End of Pohren’s appraisal. And now, without further ado, here’s what you’ll find in this new revelation. And no, I haven’t heard it yet — but I’ve ordered it. I know it may be just another perversely elaborate tease, where this strange man again conceals his true art.

But I prefer to believe that we will hear the real Manolo de Huelva — finally, and at long, long. last.
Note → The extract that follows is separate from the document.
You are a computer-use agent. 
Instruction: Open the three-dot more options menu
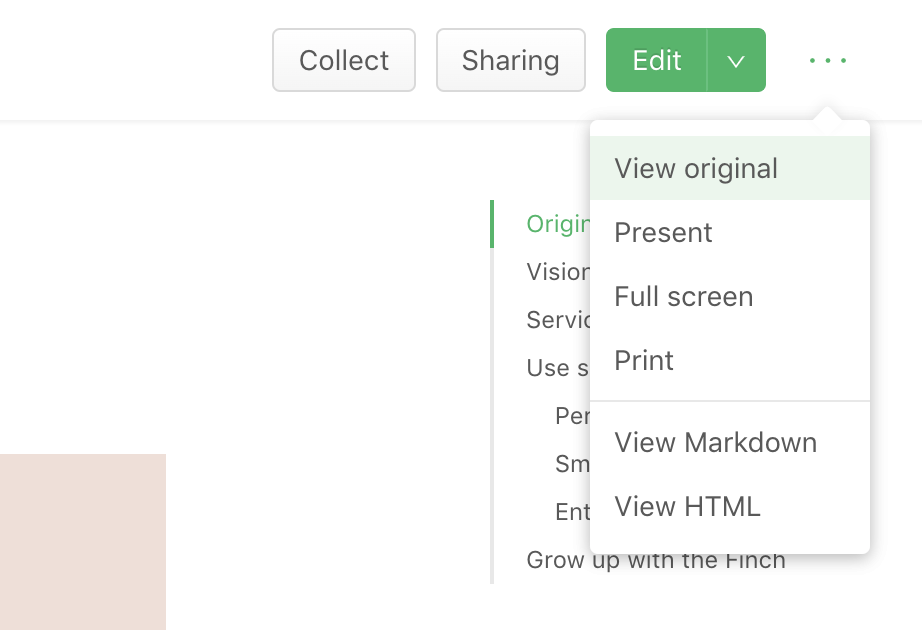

Note from a few days later: But wait!! I suspected there might be some glitches or problems with this project, but assumed it would be with Manolo’s customary refusal to reveal his best playing. Instead, the first problems are with the attributions of songs to singers. According to the expert Antonio Barberán, there are only a few songs by the great Aurelio (though some are very important). Some stuff attributed to him is by Manuel Centeno, another noted singer, while he may not do any of the many saetas or sevillanas attributed to him. (It had surprised me that Aurelio would record these songs — the sevillanas seems too trivial, and the religious saetas just don’t seem to be his thing.) So ignore those glitches — I’ll fix the notes when the experts have had their say. Here are those problematic attributions, most correct but many just plain wrong:

Note from a few weeks later: But wait!!! I have received my copy and changed the entries below to reflect my notions of who is singing — followed by the original attributions in brackets and quotation marks. Fire fights have broken out on some insider websites such as Puente Genil con el Flamenco, but the dust is settling.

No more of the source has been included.